### WHAT IS EXPECTED
All entries are to be reproduced exactly; the pictures are to be omitted.

[Saved entries]
_____

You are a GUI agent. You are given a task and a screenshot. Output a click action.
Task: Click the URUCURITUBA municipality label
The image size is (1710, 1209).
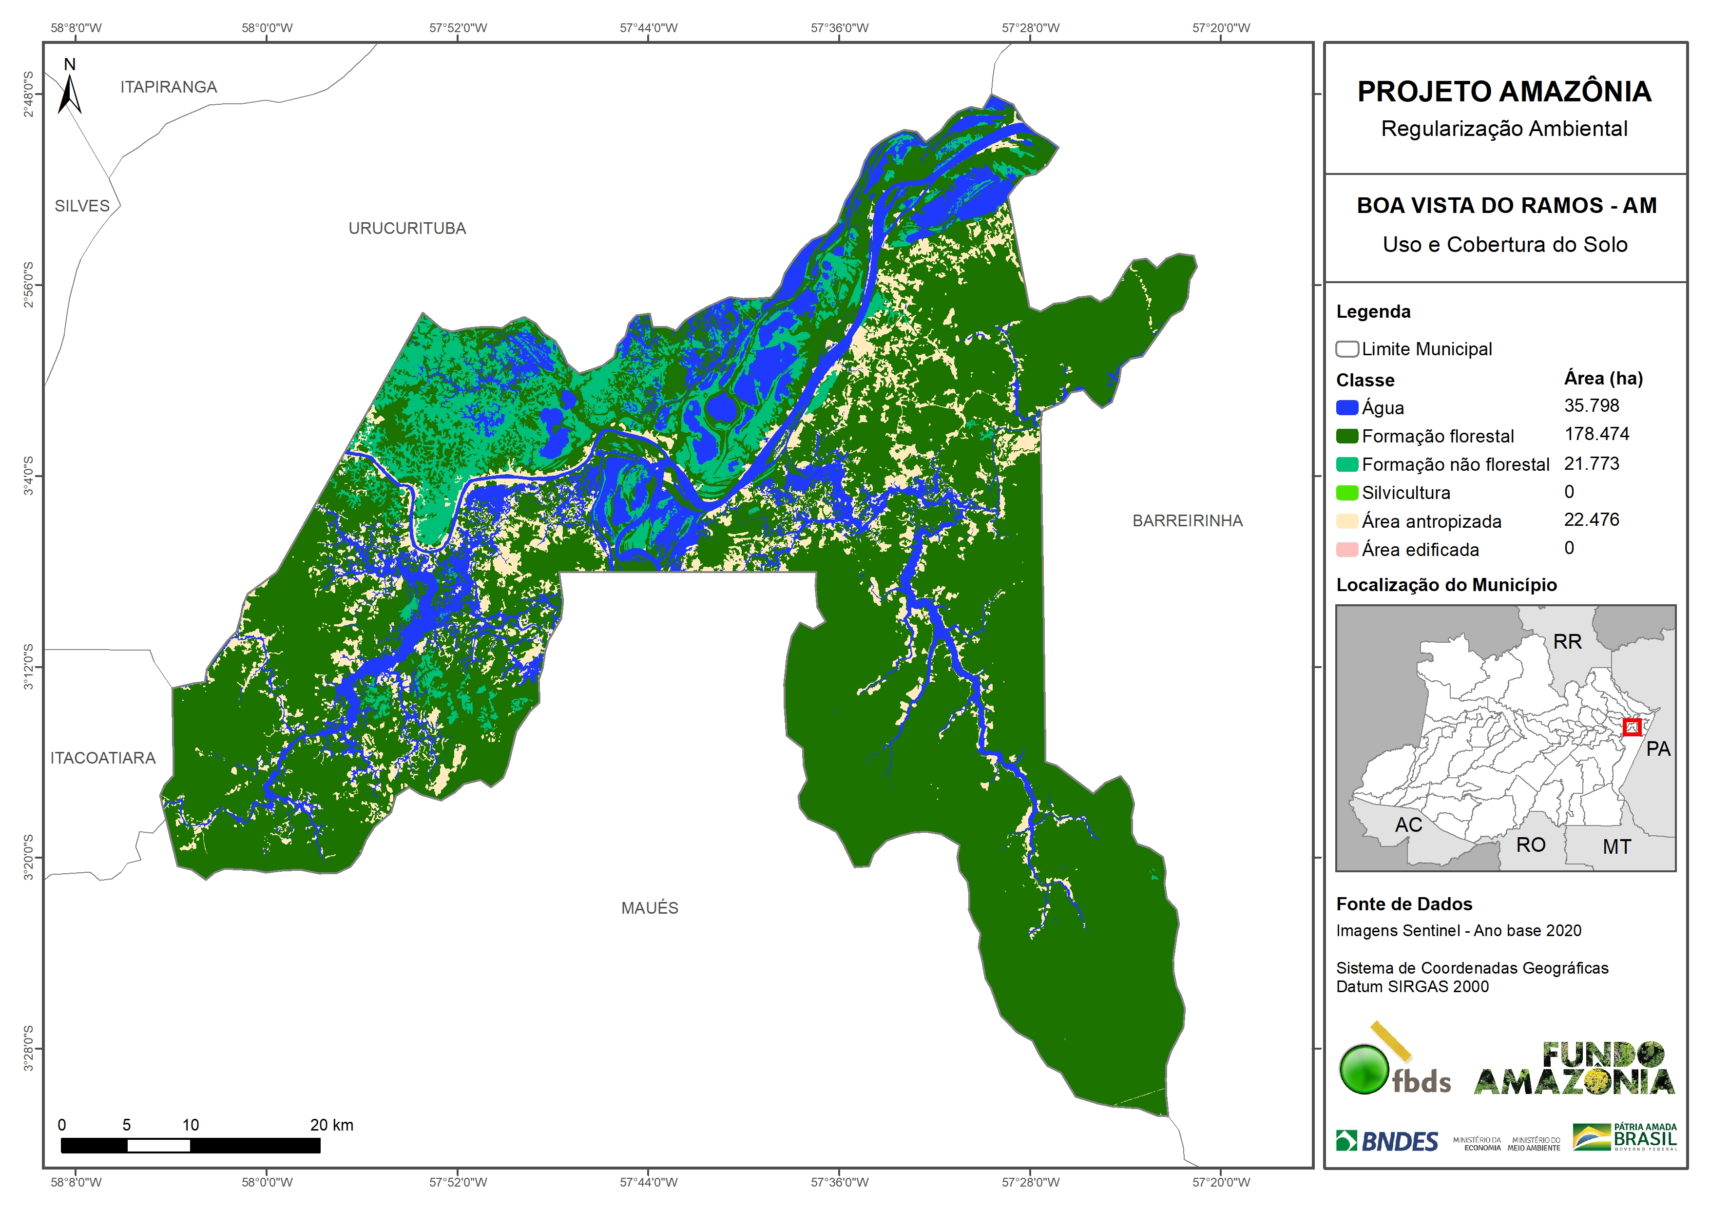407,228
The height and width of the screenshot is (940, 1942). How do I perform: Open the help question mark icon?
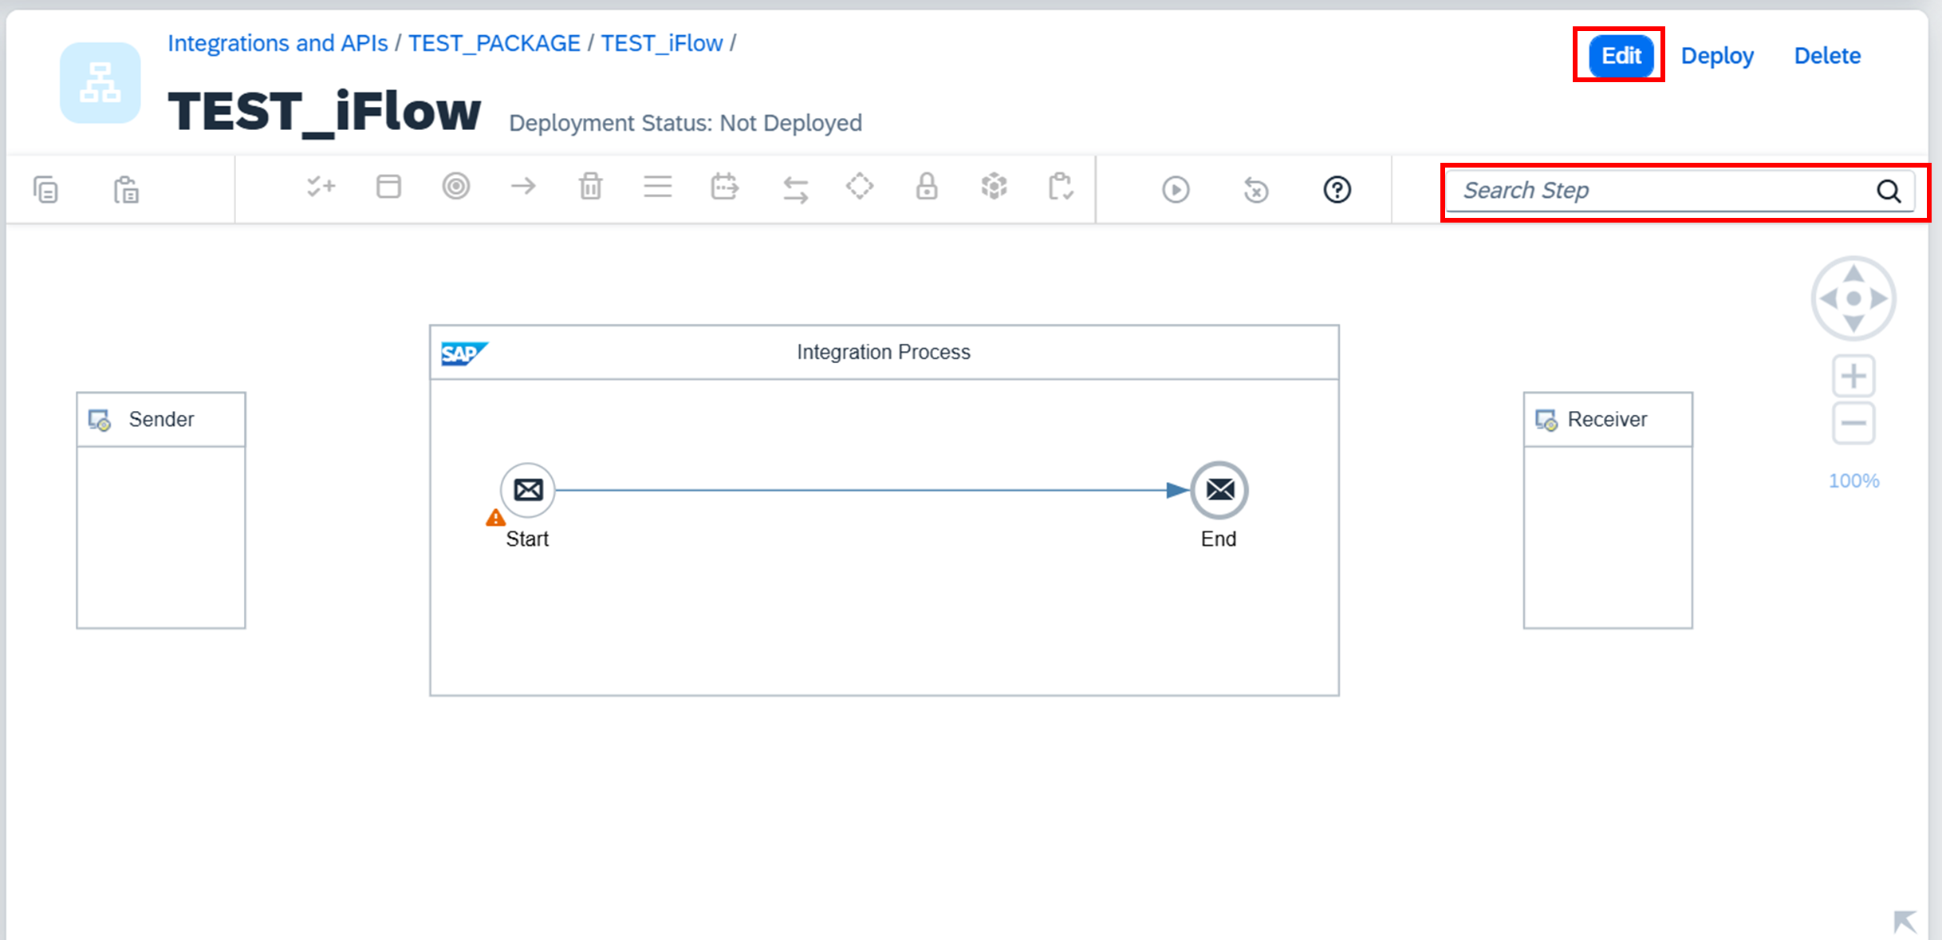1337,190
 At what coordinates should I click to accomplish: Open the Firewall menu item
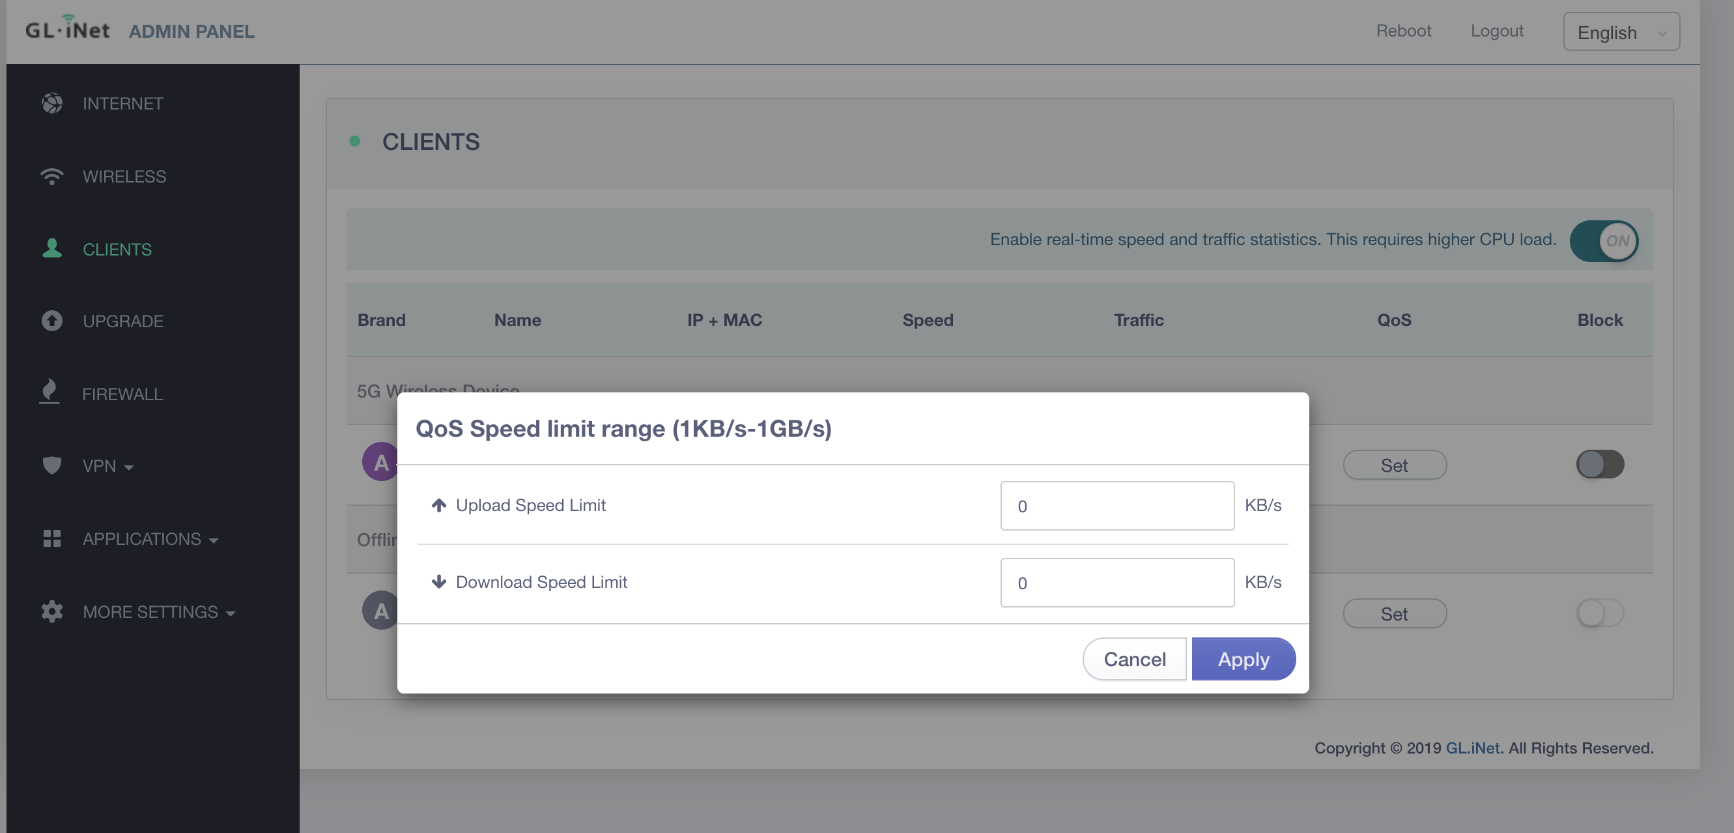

_____

### EXERCISE OUTPUT
You are a GUI agent. You are given a task and a screenshot. Output a click action.
Task: Click the URUCURITUBA municipality label
The image size is (1710, 1209).
407,228
The height and width of the screenshot is (940, 1942). How do I perform: Open the help question mark icon?
1337,190
 At what coordinates should I click to accomplish: Open the Firewall menu item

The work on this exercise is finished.